● **Written exercise**
Quote the records word for word, starting at the very beginning and ending with the line that contains "pyautogui.click(x=121, y=282)", including that line.

═══ Supplied records ═══

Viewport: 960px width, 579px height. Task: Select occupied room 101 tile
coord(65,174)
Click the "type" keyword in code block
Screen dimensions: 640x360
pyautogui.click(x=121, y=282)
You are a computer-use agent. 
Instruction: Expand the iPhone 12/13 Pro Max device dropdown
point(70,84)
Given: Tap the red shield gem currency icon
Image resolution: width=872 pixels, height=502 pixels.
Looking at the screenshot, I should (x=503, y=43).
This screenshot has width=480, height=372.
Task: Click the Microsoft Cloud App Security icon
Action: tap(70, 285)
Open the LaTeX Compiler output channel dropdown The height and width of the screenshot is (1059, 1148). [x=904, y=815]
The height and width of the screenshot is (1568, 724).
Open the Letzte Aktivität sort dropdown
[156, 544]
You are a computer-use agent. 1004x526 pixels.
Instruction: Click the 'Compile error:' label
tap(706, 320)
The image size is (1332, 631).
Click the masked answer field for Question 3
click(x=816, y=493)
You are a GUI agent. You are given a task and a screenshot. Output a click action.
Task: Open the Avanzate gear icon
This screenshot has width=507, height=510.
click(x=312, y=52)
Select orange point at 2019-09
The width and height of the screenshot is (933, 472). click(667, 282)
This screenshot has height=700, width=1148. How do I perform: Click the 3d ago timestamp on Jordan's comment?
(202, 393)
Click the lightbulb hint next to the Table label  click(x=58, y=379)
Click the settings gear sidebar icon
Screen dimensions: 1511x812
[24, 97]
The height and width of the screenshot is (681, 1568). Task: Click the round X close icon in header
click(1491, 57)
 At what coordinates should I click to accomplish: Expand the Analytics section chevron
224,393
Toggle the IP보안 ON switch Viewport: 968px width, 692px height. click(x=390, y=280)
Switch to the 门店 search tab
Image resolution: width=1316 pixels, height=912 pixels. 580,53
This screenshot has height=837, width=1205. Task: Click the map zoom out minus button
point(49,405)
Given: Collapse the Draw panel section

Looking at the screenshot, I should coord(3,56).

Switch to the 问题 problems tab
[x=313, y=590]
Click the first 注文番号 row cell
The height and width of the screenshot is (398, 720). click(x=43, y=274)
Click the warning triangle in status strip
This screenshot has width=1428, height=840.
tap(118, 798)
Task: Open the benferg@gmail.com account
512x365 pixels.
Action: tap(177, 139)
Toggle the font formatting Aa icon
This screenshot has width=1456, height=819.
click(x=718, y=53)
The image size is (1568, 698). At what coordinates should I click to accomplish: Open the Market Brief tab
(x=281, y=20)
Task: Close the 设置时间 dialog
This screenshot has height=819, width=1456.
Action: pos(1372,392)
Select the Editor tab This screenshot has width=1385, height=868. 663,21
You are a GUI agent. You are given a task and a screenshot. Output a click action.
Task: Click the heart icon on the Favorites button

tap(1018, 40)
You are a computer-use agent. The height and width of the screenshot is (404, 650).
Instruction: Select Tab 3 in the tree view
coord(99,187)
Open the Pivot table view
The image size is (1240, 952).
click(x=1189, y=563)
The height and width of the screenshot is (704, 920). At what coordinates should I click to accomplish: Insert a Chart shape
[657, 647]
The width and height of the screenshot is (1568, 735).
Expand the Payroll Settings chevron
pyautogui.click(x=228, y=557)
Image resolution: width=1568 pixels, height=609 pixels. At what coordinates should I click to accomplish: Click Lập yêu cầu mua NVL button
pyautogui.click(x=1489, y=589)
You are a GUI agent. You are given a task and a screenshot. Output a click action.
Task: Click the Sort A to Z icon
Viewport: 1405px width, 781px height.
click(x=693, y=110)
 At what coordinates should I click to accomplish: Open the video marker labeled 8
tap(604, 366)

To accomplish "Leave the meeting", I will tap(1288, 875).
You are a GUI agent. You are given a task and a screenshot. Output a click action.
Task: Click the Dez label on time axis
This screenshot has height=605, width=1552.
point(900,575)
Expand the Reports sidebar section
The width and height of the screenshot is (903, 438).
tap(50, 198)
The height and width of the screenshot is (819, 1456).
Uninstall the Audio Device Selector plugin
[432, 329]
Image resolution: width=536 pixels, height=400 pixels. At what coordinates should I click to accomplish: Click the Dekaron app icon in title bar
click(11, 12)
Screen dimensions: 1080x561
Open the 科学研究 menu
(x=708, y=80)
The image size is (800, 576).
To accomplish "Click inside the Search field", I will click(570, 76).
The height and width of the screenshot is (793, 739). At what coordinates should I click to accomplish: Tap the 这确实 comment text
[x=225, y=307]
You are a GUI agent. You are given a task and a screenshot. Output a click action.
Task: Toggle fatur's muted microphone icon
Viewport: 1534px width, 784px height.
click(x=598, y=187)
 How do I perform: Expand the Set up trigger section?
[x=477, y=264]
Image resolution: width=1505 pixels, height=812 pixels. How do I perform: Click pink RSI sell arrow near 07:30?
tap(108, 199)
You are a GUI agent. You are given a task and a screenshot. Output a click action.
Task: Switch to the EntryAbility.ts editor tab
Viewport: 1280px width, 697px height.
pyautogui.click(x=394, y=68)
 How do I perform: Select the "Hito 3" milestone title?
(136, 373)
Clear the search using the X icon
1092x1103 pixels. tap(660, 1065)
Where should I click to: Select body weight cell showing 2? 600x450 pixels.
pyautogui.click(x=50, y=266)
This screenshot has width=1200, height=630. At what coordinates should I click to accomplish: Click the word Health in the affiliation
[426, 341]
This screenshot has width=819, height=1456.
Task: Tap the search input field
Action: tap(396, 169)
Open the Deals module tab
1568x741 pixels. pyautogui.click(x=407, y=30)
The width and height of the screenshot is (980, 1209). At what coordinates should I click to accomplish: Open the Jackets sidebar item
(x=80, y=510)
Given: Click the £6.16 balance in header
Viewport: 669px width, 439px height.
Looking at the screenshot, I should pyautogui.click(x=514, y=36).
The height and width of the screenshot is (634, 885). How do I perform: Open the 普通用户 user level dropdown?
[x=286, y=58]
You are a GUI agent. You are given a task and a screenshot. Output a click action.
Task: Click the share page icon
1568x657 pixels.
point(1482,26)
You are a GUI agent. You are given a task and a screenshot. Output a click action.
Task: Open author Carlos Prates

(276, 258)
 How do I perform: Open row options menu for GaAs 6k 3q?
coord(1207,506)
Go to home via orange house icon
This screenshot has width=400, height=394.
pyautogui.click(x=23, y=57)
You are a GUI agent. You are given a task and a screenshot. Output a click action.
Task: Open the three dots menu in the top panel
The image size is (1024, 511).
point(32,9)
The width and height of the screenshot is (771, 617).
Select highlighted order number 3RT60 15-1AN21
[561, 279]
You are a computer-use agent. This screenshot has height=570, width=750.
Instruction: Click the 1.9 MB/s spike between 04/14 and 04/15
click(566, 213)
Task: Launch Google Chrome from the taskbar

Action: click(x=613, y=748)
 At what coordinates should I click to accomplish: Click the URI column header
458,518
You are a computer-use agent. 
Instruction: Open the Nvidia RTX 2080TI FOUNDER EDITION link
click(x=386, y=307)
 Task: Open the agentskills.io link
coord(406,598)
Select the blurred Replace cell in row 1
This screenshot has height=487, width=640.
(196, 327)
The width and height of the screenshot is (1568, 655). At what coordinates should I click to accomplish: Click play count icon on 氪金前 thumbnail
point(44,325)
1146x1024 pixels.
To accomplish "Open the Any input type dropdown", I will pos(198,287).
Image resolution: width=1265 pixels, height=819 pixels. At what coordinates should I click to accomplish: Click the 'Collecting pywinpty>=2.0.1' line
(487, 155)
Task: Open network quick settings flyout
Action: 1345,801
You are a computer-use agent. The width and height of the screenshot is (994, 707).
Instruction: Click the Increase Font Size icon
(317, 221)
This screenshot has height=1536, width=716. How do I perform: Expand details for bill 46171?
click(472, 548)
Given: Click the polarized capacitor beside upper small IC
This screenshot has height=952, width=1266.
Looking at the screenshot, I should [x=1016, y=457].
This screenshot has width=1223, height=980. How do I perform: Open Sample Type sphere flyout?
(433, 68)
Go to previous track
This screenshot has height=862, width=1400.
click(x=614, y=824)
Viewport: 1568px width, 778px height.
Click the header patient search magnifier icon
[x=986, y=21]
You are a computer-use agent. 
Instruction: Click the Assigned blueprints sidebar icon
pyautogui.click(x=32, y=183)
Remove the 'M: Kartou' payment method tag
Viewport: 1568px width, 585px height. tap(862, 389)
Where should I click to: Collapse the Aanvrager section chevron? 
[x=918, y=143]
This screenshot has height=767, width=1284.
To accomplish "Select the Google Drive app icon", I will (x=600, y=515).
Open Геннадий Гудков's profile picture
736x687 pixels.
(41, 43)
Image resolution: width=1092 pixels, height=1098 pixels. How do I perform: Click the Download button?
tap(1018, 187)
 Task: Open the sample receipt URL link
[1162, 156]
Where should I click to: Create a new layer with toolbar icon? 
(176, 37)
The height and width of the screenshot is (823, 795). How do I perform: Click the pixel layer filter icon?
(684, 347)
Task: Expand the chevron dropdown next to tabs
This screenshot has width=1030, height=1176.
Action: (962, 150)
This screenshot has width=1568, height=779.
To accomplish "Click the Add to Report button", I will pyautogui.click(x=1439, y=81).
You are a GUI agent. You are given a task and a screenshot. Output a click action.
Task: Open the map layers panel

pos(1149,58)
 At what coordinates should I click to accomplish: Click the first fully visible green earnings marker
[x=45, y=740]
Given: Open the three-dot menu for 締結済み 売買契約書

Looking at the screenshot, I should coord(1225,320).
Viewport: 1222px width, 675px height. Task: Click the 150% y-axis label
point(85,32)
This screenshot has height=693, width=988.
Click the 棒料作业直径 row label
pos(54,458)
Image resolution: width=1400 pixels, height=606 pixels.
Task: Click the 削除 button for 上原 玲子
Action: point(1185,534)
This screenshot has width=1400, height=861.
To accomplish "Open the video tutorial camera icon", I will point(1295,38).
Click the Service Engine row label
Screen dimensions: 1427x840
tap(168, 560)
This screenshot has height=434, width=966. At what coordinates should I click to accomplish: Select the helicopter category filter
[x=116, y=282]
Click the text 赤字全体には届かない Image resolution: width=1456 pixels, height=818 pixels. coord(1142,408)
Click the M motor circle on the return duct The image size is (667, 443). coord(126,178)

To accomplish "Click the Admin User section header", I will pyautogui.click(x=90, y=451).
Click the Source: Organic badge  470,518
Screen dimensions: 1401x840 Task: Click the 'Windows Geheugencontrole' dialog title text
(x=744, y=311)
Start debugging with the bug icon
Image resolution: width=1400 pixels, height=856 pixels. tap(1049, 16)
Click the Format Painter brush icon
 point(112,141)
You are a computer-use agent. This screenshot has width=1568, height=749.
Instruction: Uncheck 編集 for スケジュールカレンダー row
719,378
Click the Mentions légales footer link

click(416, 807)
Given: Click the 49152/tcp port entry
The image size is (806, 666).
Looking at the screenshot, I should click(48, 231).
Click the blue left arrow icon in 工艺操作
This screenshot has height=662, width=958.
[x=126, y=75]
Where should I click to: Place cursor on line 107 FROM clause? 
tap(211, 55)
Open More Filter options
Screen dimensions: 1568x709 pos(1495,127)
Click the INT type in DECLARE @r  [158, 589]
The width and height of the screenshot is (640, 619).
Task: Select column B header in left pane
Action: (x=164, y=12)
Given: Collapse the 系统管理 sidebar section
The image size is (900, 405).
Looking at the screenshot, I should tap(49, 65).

═══

● **Result**
Viewport: 960px width, 579px height. Task: Select occupied room 101 tile
coord(65,174)
Click the "type" keyword in code block
Screen dimensions: 640x360
pyautogui.click(x=121, y=282)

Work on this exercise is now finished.